* **Problem to solve**:
Copy the rows below verbatim, starting at the line that contains "The width and height of the screenshot is (1145, 436)." and ending at the line that contains "coordinates (1550, 66).".

* **Given entries**:

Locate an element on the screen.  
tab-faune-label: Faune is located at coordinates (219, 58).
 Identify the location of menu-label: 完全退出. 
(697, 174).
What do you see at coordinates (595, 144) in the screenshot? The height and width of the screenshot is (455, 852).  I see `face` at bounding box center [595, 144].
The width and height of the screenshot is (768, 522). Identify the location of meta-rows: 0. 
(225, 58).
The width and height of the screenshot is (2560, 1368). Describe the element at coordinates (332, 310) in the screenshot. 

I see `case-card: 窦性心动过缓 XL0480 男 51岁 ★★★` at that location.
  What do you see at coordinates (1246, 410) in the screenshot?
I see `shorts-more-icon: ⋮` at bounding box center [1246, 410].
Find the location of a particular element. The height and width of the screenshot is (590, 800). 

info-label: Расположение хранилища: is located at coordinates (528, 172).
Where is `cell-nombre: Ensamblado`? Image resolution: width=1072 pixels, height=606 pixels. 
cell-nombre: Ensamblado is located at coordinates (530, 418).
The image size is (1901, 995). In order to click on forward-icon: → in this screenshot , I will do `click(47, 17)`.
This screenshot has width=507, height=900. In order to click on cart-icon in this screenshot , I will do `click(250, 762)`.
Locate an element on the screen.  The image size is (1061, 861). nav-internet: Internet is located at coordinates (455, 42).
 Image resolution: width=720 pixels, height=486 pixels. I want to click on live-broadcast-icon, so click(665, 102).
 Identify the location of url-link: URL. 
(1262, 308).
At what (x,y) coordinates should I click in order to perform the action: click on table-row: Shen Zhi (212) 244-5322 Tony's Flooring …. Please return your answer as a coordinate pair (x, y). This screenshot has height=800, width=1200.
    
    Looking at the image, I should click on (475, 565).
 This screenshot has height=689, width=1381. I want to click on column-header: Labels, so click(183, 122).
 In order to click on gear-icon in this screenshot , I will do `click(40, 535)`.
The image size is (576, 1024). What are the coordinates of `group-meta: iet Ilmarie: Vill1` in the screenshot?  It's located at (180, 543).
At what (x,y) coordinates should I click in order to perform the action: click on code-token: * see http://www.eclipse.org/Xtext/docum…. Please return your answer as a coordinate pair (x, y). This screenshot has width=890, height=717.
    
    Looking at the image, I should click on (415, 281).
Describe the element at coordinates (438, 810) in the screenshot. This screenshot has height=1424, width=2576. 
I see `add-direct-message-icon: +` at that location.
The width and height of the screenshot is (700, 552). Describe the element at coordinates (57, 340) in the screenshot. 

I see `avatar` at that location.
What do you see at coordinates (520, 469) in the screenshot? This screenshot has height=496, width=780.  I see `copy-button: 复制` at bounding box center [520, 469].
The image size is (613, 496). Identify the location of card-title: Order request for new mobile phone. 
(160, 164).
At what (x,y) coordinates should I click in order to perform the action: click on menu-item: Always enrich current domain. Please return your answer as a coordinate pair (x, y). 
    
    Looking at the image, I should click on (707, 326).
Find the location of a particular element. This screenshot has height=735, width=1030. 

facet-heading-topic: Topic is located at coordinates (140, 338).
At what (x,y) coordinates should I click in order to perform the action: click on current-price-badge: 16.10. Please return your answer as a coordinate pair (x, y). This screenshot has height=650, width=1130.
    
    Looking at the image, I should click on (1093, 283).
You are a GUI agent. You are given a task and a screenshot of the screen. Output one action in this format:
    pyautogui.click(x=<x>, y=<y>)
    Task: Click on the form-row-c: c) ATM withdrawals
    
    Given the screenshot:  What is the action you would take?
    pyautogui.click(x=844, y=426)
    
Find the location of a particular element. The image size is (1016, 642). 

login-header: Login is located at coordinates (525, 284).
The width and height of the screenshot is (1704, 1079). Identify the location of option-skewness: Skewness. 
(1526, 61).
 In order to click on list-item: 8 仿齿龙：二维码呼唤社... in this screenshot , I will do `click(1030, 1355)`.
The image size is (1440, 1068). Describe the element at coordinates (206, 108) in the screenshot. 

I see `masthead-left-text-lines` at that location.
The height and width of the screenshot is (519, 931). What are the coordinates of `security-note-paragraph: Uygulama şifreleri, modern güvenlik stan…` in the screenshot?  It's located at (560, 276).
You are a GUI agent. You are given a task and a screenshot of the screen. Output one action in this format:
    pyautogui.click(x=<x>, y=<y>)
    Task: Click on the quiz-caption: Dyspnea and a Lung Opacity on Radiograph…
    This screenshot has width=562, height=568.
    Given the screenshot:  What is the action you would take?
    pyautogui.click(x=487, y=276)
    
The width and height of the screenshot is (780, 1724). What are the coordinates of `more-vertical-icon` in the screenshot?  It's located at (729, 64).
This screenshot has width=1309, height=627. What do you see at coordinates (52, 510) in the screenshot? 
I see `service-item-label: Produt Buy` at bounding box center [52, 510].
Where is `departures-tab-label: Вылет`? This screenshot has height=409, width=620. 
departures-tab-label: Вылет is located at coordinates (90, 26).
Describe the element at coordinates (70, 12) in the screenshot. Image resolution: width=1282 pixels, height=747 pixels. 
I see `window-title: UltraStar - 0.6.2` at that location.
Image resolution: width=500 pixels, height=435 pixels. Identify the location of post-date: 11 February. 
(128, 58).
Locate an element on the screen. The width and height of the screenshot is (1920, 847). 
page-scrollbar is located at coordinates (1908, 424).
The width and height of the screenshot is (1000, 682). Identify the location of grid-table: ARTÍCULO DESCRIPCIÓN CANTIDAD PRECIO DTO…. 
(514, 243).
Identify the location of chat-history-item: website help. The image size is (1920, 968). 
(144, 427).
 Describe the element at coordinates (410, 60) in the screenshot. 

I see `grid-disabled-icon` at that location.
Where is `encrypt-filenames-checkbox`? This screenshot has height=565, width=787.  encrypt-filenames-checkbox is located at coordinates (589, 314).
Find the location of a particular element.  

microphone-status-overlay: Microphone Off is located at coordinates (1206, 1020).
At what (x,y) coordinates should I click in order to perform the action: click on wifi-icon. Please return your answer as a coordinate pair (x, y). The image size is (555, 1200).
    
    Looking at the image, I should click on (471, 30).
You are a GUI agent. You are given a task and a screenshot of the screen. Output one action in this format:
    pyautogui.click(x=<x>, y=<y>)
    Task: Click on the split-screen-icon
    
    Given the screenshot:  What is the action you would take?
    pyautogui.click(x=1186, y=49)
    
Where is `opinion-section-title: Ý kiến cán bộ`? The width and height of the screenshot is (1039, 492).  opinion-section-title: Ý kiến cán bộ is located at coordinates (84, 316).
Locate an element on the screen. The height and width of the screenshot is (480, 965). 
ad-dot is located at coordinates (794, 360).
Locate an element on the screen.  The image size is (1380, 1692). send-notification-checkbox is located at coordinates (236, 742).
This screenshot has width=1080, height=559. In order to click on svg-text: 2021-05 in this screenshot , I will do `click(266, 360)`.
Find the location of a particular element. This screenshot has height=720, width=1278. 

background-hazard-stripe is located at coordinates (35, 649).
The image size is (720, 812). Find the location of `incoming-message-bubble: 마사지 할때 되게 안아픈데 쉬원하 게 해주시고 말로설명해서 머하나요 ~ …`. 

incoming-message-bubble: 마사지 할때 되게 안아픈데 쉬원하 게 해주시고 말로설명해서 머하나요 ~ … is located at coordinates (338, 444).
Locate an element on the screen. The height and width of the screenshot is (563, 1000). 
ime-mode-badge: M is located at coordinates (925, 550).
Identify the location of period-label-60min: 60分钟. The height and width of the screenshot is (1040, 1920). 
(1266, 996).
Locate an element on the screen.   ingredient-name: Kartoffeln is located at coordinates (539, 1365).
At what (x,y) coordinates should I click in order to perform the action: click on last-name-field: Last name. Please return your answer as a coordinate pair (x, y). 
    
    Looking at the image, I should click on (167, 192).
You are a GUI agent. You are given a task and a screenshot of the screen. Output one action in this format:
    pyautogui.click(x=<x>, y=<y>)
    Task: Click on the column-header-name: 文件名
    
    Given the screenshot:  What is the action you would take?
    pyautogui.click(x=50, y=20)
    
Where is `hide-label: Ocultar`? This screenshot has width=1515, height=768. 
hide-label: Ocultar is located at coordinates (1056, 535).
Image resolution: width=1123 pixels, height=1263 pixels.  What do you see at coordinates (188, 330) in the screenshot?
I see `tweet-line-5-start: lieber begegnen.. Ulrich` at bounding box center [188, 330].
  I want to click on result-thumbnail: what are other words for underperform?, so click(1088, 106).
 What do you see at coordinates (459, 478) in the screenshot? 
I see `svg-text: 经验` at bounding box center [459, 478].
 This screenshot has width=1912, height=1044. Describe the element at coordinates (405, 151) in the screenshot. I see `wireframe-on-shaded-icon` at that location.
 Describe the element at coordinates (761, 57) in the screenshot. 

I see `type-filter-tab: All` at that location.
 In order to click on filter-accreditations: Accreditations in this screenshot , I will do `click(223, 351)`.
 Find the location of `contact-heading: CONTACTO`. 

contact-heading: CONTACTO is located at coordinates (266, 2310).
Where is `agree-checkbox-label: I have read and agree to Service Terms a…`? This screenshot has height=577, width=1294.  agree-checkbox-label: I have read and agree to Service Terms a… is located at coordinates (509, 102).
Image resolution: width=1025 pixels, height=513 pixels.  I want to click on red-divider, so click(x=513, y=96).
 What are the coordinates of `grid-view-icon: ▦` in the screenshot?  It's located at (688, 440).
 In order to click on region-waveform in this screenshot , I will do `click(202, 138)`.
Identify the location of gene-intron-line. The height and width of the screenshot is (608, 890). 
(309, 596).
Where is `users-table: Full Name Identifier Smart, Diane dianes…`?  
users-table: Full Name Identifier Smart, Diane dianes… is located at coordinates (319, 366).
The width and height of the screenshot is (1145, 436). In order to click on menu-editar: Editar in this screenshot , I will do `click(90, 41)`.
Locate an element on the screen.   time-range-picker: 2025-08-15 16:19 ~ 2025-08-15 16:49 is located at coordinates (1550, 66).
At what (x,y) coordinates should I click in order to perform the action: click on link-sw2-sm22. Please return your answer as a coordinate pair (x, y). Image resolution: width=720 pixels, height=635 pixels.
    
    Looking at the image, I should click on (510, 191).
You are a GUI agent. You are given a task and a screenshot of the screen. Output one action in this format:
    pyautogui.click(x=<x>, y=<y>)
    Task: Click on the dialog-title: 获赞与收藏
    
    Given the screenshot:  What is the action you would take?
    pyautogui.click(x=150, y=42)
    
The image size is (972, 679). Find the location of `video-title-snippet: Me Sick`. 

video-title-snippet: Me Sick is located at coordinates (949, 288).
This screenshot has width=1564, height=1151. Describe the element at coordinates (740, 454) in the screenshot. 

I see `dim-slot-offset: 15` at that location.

* **Exercise output**:
The width and height of the screenshot is (1145, 436). In order to click on menu-editar: Editar in this screenshot , I will do `click(90, 41)`.
Locate an element on the screen.   time-range-picker: 2025-08-15 16:19 ~ 2025-08-15 16:49 is located at coordinates (1550, 66).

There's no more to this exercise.